→ Provided material
________________________________________

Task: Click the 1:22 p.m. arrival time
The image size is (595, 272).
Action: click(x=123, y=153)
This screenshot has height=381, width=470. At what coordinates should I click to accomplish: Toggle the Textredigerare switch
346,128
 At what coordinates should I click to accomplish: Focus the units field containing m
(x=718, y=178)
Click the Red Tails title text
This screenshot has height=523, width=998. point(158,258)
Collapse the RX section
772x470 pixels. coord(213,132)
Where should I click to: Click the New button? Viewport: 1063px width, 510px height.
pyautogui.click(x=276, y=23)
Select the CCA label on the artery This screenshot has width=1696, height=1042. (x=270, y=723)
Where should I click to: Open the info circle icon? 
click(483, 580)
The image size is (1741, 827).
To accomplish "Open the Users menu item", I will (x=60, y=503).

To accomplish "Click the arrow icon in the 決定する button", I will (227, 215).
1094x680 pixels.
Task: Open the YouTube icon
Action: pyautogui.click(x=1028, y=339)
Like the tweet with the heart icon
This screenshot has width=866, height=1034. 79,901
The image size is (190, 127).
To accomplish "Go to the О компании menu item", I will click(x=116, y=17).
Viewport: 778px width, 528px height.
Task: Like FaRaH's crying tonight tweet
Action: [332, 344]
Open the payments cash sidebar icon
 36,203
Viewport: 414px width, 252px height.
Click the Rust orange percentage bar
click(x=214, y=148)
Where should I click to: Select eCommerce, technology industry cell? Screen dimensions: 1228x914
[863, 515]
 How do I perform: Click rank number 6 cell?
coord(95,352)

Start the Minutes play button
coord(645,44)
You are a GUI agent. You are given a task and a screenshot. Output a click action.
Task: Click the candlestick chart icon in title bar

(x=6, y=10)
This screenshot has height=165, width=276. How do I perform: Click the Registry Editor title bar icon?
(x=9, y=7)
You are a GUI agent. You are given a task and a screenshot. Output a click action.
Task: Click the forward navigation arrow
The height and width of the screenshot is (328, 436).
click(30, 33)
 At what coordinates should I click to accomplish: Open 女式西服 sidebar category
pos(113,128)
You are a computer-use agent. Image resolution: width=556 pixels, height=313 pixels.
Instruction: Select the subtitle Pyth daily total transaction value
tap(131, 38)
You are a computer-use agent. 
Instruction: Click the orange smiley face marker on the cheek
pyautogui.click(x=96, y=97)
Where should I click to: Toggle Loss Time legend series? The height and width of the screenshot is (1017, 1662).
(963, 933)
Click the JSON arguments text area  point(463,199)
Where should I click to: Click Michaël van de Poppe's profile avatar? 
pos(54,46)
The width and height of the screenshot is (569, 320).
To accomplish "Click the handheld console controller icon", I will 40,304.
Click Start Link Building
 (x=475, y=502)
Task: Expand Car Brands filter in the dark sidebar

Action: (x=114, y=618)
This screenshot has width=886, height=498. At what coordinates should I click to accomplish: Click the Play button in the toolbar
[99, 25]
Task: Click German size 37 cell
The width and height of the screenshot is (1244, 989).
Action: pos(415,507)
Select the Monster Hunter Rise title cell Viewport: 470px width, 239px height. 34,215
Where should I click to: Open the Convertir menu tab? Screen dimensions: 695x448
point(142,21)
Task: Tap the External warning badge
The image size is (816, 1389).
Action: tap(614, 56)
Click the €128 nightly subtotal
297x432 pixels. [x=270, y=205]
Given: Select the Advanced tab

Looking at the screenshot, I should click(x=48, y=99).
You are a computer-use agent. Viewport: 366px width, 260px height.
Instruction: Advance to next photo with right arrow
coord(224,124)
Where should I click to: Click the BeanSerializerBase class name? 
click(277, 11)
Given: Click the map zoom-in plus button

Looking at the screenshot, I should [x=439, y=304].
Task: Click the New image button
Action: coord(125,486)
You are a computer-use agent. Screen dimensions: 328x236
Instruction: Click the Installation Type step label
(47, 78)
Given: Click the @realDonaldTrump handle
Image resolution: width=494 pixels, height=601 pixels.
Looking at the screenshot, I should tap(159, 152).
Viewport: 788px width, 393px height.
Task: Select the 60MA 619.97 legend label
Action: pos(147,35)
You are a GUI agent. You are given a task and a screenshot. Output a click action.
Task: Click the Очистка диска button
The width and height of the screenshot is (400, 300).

________________________________________

→ Required work
Each entry must be reproduced exactly, with nothing added or dropped.

→ The completed task
Task: Click the 1:22 p.m. arrival time
The image size is (595, 272).
Action: click(x=123, y=153)
This screenshot has height=381, width=470. At what coordinates should I click to accomplish: Toggle the Textredigerare switch
346,128
 At what coordinates should I click to accomplish: Focus the units field containing m
(x=718, y=178)
Click the Red Tails title text
This screenshot has height=523, width=998. point(158,258)
Collapse the RX section
772x470 pixels. coord(213,132)
Where should I click to: Click the New button? Viewport: 1063px width, 510px height.
pyautogui.click(x=276, y=23)
Select the CCA label on the artery This screenshot has width=1696, height=1042. (x=270, y=723)
Where should I click to: Open the info circle icon? 
click(483, 580)
The image size is (1741, 827).
To accomplish "Open the Users menu item", I will (x=60, y=503).

To accomplish "Click the arrow icon in the 決定する button", I will (227, 215).
1094x680 pixels.
Task: Open the YouTube icon
Action: pyautogui.click(x=1028, y=339)
Like the tweet with the heart icon
This screenshot has width=866, height=1034. 79,901
The image size is (190, 127).
To accomplish "Go to the О компании menu item", I will click(x=116, y=17).
Viewport: 778px width, 528px height.
Task: Like FaRaH's crying tonight tweet
Action: [332, 344]
Open the payments cash sidebar icon
 36,203
Viewport: 414px width, 252px height.
Click the Rust orange percentage bar
click(x=214, y=148)
Where should I click to: Select eCommerce, technology industry cell? Screen dimensions: 1228x914
[863, 515]
 How do I perform: Click rank number 6 cell?
coord(95,352)

Start the Minutes play button
coord(645,44)
You are a GUI agent. You are given a task and a screenshot. Output a click action.
Task: Click the candlestick chart icon in title bar

(x=6, y=10)
This screenshot has height=165, width=276. How do I perform: Click the Registry Editor title bar icon?
(x=9, y=7)
You are a GUI agent. You are given a task and a screenshot. Output a click action.
Task: Click the forward navigation arrow
The height and width of the screenshot is (328, 436).
click(30, 33)
 At what coordinates should I click to accomplish: Open 女式西服 sidebar category
pos(113,128)
You are a computer-use agent. Image resolution: width=556 pixels, height=313 pixels.
Instruction: Select the subtitle Pyth daily total transaction value
tap(131, 38)
You are a computer-use agent. 
Instruction: Click the orange smiley face marker on the cheek
pyautogui.click(x=96, y=97)
Where should I click to: Toggle Loss Time legend series? The height and width of the screenshot is (1017, 1662).
(963, 933)
Click the JSON arguments text area  point(463,199)
Where should I click to: Click Michaël van de Poppe's profile avatar? 
pos(54,46)
The width and height of the screenshot is (569, 320).
To accomplish "Click the handheld console controller icon", I will 40,304.
Click Start Link Building
 (x=475, y=502)
Task: Expand Car Brands filter in the dark sidebar

Action: (x=114, y=618)
This screenshot has width=886, height=498. At what coordinates should I click to accomplish: Click the Play button in the toolbar
[99, 25]
Task: Click German size 37 cell
The width and height of the screenshot is (1244, 989).
Action: pos(415,507)
Select the Monster Hunter Rise title cell Viewport: 470px width, 239px height. 34,215
Where should I click to: Open the Convertir menu tab? Screen dimensions: 695x448
point(142,21)
Task: Tap the External warning badge
The image size is (816, 1389).
Action: tap(614, 56)
Click the €128 nightly subtotal
297x432 pixels. [x=270, y=205]
Given: Select the Advanced tab

Looking at the screenshot, I should click(x=48, y=99).
You are a computer-use agent. Viewport: 366px width, 260px height.
Instruction: Advance to next photo with right arrow
coord(224,124)
Where should I click to: Click the BeanSerializerBase class name? 
click(277, 11)
Given: Click the map zoom-in plus button

Looking at the screenshot, I should [x=439, y=304].
Task: Click the New image button
Action: coord(125,486)
You are a computer-use agent. Screen dimensions: 328x236
Instruction: Click the Installation Type step label
(47, 78)
Given: Click the @realDonaldTrump handle
Image resolution: width=494 pixels, height=601 pixels.
Looking at the screenshot, I should tap(159, 152).
Viewport: 788px width, 393px height.
Task: Select the 60MA 619.97 legend label
Action: pos(147,35)
You are a GUI agent. You are given a task and a screenshot. Output a click action.
Task: Click the Очистка диска button
The width and height of the screenshot is (400, 300).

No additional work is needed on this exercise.